I wonder what changed. Why did Tempest decide to start recruiting more agents two years ago? Did Chief Marshall learn something about the future? I’ve asked Dad and he just said that they’ve always known the time travel war was coming. Maybe it’s the clones?
MAY 5, 2009
LOCATION: BEIJING
Freeman just told us that we’d be getting partners eventually. Tempest agents don’t go on missions alone. Plus, we all have such unique backgrounds and abilities, we need to be matched with someone who isn’t just like us. That way we have a variety of skills to use in a mission. I’m very concerned that I’m going to get stuck with Stewart or Mason. I can’t stand Stewart. Actually it’s mutual hate. We can’t stand each other. And Mason, well … I might just like him a little more than I should. Okay, not like that. Just that he’s so young and what if something happened to him, on my watch … like with Dad’s old partner, Agent Freeman, Sr.? He was killed the same day as Eileen, the woman who carried me and Courtney. The woman who Dad once loved, maybe still does love.

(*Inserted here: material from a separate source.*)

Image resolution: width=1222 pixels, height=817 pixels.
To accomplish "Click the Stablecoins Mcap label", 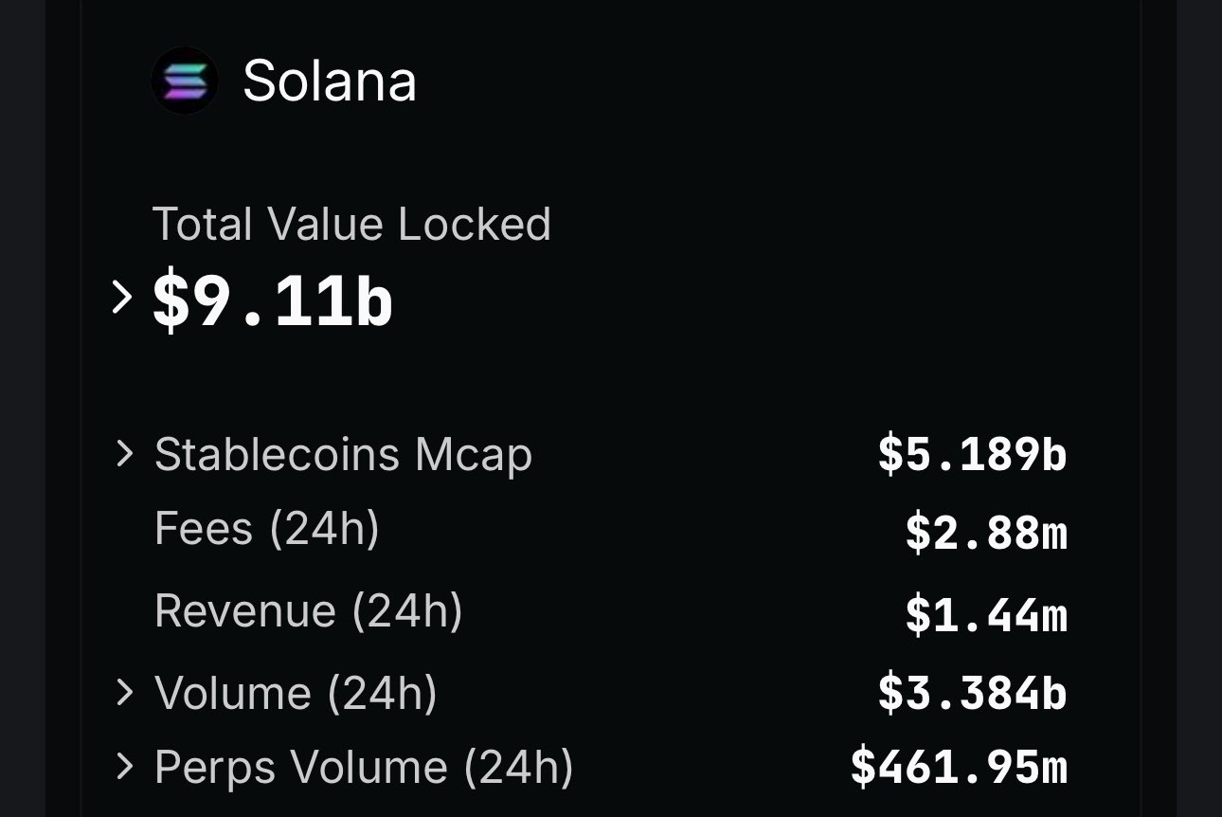I will tap(343, 455).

It would be so much easier if I could just work alone. Maybe in another alternate universe, like World D, you’re in Tempest with me, Adam. I’m sure Marshall and Freeman would partner us up together. You’re the brains, I’m the skilled shooter, and now that I’ve been forced into top physical shape, I could do the running around and you could do all the boring observation, which I’m sure you’d find way more intriguing than I have. You spent plenty of time watching me while I looked like a vegetable. That had to be boring as hell. We’d make an awesome team. And you could help figure me out. I don’t really have anyone to do that with now. Of course, I trust Dad 100% but he’s so careful with me. Always worried about giving me too much information. Like I’m going to break down any second and not be able to handle what he’s telling me. Maybe it’s just out of habit. He kept so many secrets from both me and Courtney for such a long time.